Indexing in a nutshell

What is descriptor?

Descriptor is a unique vector stored the number of packed properties from detection sample.

What is matching?

Matching is a comparison of a given descriptor with some descriptor batch that results in similarity scores. Its purpose is to search for descriptors most similar to a given descriptor over some user-provided set of descriptors.

What is index?

Index is a collection of user-provided set of descriptors deployed together for approximate matching.

Why approximate?

When matching a really large set of descriptors by classical brute-force matching, it is impossible to get a low latency with a high number of requests per second.
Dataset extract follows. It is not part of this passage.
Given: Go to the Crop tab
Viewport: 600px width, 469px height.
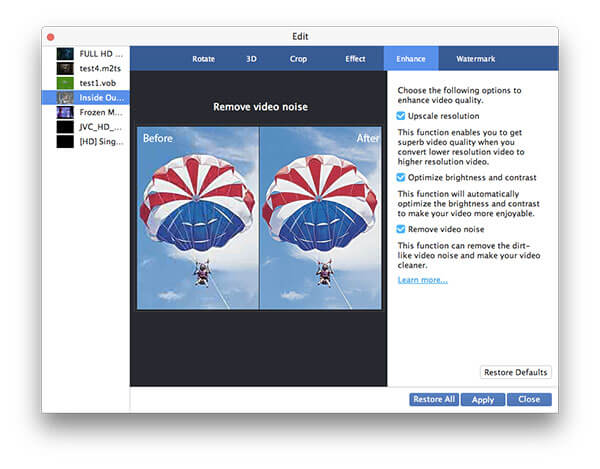Looking at the screenshot, I should [298, 59].
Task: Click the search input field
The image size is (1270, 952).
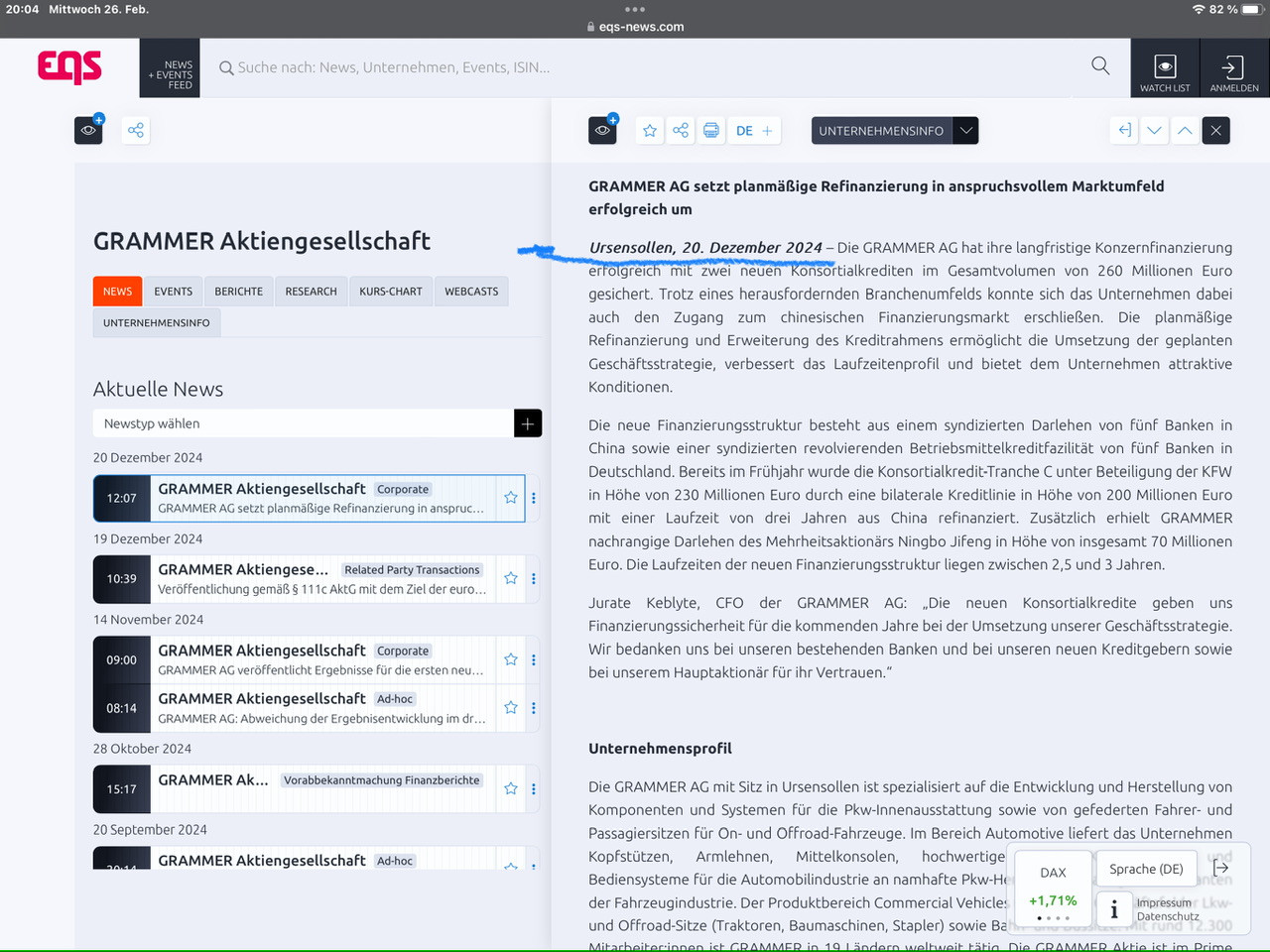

Therefore, it is required to use approximation techniques that exchange some accuracy for massive speed. These techniques speed up the matching by preprocessing the data into an efficient index.

Search basics

Index structure is optimized for efficient nearest neighbor search. It is constructed as a dependency graph whose vertices are descriptors. Search in this dependency graph is performed while moving along its vertices. After moving to the first vertex, the incoming descriptor is compared with all the vertices connected to the current vertex. When the most similar vertex is found, next comparison is performed with vertices connected to it. After several iterations, the most similar vertex (i.e. descriptor with the highest similarity score) is found.

Configurable parameters

The size of the dynamic list for the nearest neighbors controls speed/accuracy trade-off during the index construction & search. Higher values leads to more accurate but slower search. LIM_MANAGER_INDEXING.EF_CONSTRUCTION and LIM_MATCHING.EF_SEARCH settings should be used to set up these parameters.